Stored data
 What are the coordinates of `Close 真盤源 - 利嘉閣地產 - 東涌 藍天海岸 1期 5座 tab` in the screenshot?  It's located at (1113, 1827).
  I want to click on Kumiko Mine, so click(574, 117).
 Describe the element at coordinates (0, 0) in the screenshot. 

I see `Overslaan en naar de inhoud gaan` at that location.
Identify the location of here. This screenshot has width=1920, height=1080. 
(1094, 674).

◆ EXERCISE
Copy the data from the line containing "Identify the location" through the end of the data, both included, and increase every coordinate in the answers by 126.

◆ OUTPUT FOR THIS TASK
Identify the location of here. This screenshot has width=1920, height=1080. 
(1220, 800).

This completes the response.